| Task instructions |
**A)** In the article on the film Tezz below, condense the paragraph beginning "Aakash Rana is an illegal immigrant" into a single shorter sentence that keeps its main facts.
**B)** Name every actor mentioned in the opening paragraph of the article on the film Tezz below.
**C)** Resume the plot summary in the article on the film Tezz below, starting after its final sentence.

| Given text |
Tezz () is a 2012 Indian action thriller film directed by Priyadarshan. It stars Ajay Devgn, Anil Kapoor, Kangana Ranaut, Zayed Khan, Sameera Reddy and Boman Irani. Malayalam actor Mohanlal appears in an extended cameo appearance.

The film is loosely based on the 1975 Japanese film The Bullet Train.

Plot 
Aakash Rana is an illegal immigrant married to British-Indian citizen Nikita living as a successful engineer. He is eventually caught and deported from the UK, thus crushing his dreams of an ideal life.

(Part of a data file)
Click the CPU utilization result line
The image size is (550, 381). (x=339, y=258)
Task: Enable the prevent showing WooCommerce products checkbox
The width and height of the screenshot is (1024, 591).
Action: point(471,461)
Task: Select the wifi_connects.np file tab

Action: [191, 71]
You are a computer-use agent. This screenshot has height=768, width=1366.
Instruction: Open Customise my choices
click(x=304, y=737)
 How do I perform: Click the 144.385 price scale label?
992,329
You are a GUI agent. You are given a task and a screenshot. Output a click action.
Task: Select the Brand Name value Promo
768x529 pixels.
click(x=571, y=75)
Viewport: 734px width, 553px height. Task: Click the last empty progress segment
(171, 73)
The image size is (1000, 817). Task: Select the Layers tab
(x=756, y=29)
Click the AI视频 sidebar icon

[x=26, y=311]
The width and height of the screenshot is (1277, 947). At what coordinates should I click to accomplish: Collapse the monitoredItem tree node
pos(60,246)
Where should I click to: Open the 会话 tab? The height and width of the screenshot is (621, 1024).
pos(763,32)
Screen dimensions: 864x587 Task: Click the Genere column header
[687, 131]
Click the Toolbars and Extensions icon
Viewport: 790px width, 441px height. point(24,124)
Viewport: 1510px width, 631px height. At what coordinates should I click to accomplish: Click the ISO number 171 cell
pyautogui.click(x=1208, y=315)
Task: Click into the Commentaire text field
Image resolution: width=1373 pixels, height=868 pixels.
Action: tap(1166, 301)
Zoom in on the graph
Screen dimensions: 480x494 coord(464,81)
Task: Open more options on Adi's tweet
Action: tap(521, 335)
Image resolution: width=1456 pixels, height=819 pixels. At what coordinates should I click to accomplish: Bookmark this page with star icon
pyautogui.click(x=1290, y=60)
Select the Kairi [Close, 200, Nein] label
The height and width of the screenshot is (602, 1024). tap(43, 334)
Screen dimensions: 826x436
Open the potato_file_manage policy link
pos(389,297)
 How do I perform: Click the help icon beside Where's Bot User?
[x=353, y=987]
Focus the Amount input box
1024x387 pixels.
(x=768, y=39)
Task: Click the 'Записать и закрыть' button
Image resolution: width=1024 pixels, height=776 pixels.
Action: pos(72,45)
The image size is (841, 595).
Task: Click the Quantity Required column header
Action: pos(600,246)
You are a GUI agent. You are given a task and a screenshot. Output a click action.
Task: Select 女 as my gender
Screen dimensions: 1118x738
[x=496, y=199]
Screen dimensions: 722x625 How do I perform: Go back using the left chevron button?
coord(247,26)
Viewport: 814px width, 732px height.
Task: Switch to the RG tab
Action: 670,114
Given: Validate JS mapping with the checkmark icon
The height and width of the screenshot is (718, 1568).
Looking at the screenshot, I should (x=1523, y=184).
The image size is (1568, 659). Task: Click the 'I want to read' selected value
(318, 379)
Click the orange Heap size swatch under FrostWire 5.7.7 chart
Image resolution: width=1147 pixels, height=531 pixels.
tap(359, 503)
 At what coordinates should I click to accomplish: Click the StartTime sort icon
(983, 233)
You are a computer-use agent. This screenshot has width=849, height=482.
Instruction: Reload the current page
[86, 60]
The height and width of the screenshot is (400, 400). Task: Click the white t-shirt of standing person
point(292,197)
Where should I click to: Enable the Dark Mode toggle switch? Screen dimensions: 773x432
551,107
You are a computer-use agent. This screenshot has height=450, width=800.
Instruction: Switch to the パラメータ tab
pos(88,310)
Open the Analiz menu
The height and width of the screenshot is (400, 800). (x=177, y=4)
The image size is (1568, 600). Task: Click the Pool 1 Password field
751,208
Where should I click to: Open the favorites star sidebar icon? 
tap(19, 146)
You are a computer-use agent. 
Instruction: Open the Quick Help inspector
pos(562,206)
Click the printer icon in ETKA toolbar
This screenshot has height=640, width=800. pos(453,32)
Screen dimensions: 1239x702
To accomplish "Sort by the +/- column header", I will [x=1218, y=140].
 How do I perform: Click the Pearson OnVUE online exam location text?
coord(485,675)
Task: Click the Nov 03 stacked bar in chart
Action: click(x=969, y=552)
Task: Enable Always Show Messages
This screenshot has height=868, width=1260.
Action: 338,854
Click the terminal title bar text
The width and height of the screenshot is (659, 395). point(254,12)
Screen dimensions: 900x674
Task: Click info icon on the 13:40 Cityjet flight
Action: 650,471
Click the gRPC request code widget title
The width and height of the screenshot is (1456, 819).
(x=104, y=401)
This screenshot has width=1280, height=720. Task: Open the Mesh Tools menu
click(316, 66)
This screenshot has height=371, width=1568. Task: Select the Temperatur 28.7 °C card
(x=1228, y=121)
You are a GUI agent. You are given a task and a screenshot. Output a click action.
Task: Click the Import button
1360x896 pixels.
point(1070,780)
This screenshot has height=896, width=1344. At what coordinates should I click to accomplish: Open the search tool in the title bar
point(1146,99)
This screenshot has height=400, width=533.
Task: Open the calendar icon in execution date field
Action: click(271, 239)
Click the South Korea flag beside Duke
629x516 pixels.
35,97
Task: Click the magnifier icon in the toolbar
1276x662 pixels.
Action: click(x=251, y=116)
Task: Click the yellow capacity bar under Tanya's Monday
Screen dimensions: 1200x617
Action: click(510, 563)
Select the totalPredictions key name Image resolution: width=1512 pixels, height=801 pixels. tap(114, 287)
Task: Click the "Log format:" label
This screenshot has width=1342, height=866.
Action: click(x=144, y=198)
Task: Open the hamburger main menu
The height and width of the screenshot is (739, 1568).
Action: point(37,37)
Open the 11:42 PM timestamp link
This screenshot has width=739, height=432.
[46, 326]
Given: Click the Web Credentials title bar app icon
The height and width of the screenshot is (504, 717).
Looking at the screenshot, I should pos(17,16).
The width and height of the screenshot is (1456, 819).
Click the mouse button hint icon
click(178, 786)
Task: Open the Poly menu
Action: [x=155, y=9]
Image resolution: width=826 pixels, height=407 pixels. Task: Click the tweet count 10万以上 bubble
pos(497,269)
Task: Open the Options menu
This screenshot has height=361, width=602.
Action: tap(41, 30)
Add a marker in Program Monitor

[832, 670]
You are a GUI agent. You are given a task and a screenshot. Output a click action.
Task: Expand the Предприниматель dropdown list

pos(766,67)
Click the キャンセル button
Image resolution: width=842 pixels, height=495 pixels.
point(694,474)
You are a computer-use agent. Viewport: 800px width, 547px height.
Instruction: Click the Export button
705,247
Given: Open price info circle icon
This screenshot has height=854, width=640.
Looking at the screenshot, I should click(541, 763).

| Responses in order |
**A)** Aakash Rana, an illegal immigrant working as a successful engineer and married to British-Indian citizen Nikita, is caught and deported from the UK, which ends his dream of an ideal life.

**B)** Ajay Devgn, Anil Kapoor, Kangana Ranaut, Zayed Khan, Sameera Reddy, Boman Irani, Mohanlal

**C)**
Four years later, Aakash returns with a vengeance on his mind and teams up with his former employees Aadil Khan and Megha to wreak some havoc. What follows is a bomb threat on a train and a tense railway control officer Sanjay Raina and anti-terrorism officer Arjun Khanna trying every trick in the book to avert the disaster and to apprehend the culprits. Sanjay Raina tries his best to save his daughter Piya, and the passengers in the train who are thrown in the mix are police officer Shivan Menon and his team of police force, who are escorting a prisoner on the same ill-fated train. Aakash demands 10 million euros to tell them how to disarm the bomb. The ministry does not want to give the money, but Khanna convinces them that the money will be given back and is a way to lure the terrorists.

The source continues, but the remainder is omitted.